Gross Domestic Product (GDP) encompasses all private and public consumption, government expenditures, investments, private inventories, construction costs, and the balance of trade, where exports are added and imports subtracted Essentially, GDP serves as a comprehensive indicator of a nation's economic activity, distinguishing itself from Gross National Product (GNP), which focuses on the production of a nation's citizens, including those abroad, while excluding foreign production within the country The significance of GDP extends to businesses, which utilize it as a benchmark for determining production strategies, and to investors, who monitor GDP as a critical factor in their investment decisions.
The "inventory" data in the GDP report serves as a valuable resource for equity investors, reflecting overall growth during the period Additionally, corporate profits data reveals pre-tax profits, operating cash flows, and detailed breakdowns across all major economic sectors.
Exports play a crucial role in international trade, involving the shipment of goods from one country to another for sale or trade This process not only facilitates commerce between nations but also contributes significantly to the gross output of the exporting country.
Exports, a fundamental aspect of economic exchange, play a crucial role in enhancing the growth of economies, particularly in nations with minimal trade restrictions like tariffs and subsidies Major corporations in advanced economies significantly rely on international exports for a large share of their annual revenues Additionally, promoting economic trade is a key objective of diplomacy and foreign policy, aimed at benefiting all involved trading partners.
Exports play a vital role in enhancing a country's economy by driving international trade and boosting domestic activities, leading to job creation and increased revenue Companies engage in exporting to tap into new markets, which can significantly elevate sales and profits while diversifying business risk across various regions Additionally, expanding operations internationally can lower per-unit costs due to heightened demand, and exporting provides valuable insights into new technologies and foreign market dynamics However, companies face challenges such as increased costs associated with market research and product adaptation, along with heightened financial risks due to complex payment collection processes that differ from domestic transactions.
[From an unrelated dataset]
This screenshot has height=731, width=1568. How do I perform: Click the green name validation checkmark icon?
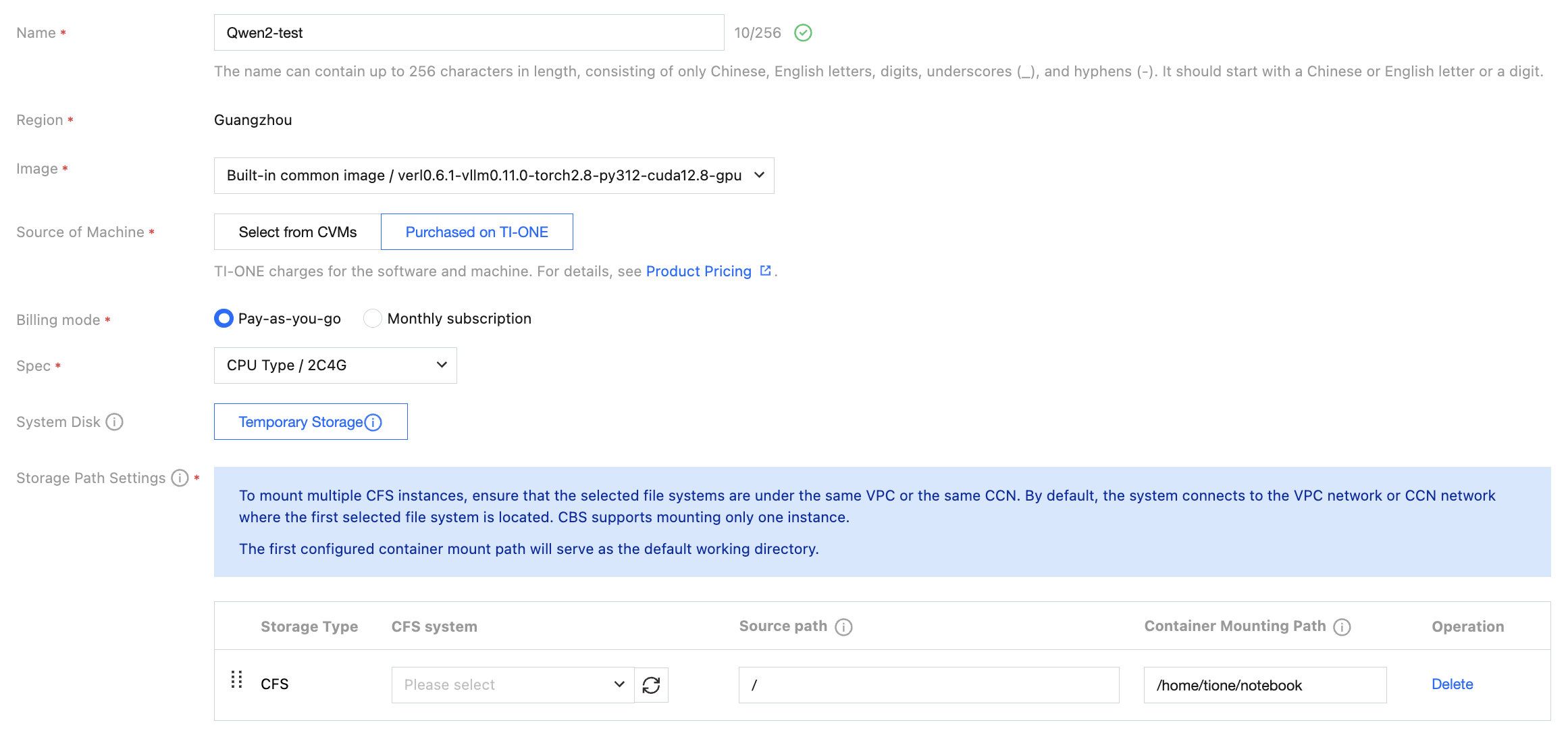803,32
An import is a good or service brought into one country from another The word
The term "import" originates from "port," reflecting the common practice of shipping goods by boat to other countries Imports, alongside exports, are essential components of international trade When a country's imports surpass its exports in value, it results in a negative balance of trade.
Countries typically import goods when their domestic industries are unable to produce them as efficiently or cost-effectively as exporting nations Additionally, nations may seek to import raw materials or commodities that are not available locally A prime example is the importation of oil, as many countries lack the capacity to produce it in sufficient quantities to satisfy demand Factors such as free trade agreements and tariff schedules significantly influence the cost-effectiveness of importing various goods and materials.
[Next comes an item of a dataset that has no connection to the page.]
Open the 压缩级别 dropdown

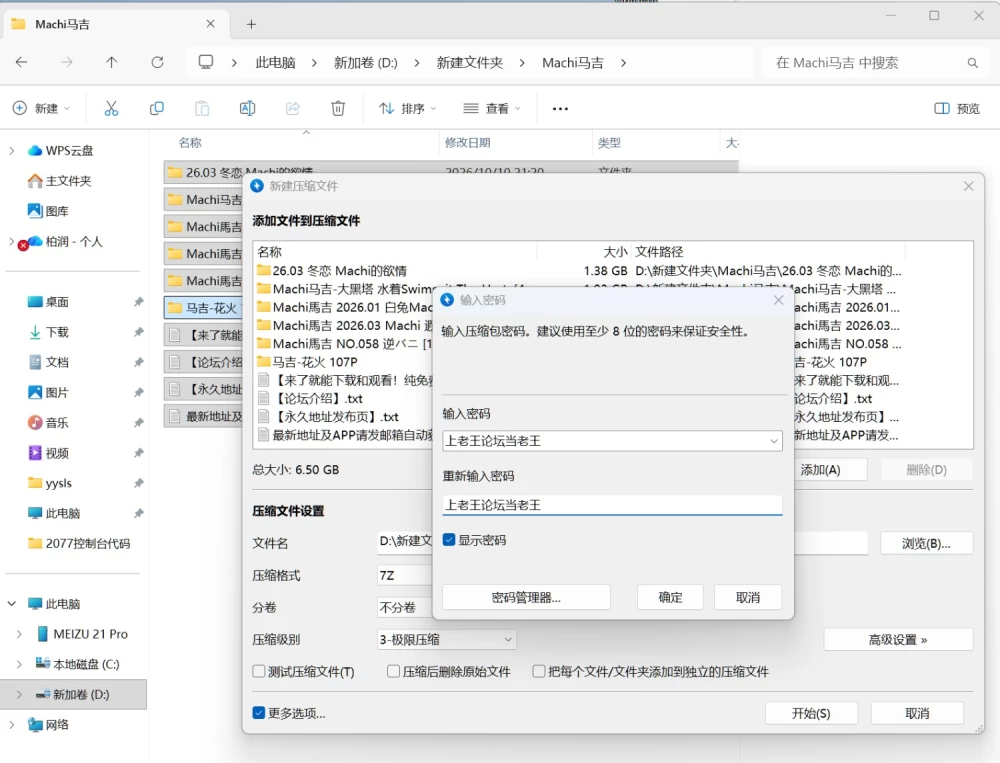click(x=446, y=639)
The United States' primary trading partners are China, Canada, and Mexico, with Canada and Mexico being part of the North American Free Trade Agreement (NAFTA) established in 1994 This agreement facilitated the creation of one of the world's largest free-trade zones, enabling the seamless flow of goods and materials among the three nations with minimal restrictions.
NAFTA has significantly impacted the automotive industry by decreasing manufacturing in the United States and Canada, while Mexico has emerged as the primary beneficiary of the agreement The lower labor costs in Mexico compared to the U.S and Canada have incentivized automakers to shift their production facilities south of the border.
An investment refers to an asset or item obtained with the intention of generating income or increasing in value over time Economically, it involves acquiring goods that are not immediately consumed but are utilized in the future to build wealth In the realm of finance, investments are monetary assets bought with the expectation of yielding future income or being sold later at a profit.
The term "investment" can refer to any mechanism used for generating future income.
In the financial sense, this includes the purchase of bonds, stocks or real estate property.
A constructed building or facility for goods production represents a valuable investment, as it not only serves its primary purpose but also contributes to the creation of additional goods, reinforcing the concept of investment in the production process.
Investing in future revenue often involves taking actions that enhance skills and knowledge, such as pursuing further education This strategic decision aims to ultimately boost income potential and improve overall career prospects.
The origin of model from theory
1 Calculation method according to expenditure
This method is calculated by adding up the spending:
- Consumer spending (C): Includes all expenditures for products and services produced and sold by enterprises to households.
- Investment expenditure (I): Total investment capital for social development in the period Investment capital for social development includes:
• Capital construction investment includes construction capital, capital for procurement of equipment, other capital construction, livestock for plowing, breeding
To enhance mobile assets, it is crucial to boost capital during periods of inventory growth, particularly at the year's end and beginning This includes increasing raw materials, materials, finished products, and goods in circulation, as well as products generated by agricultural and non-agricultural households and those held in state reserves.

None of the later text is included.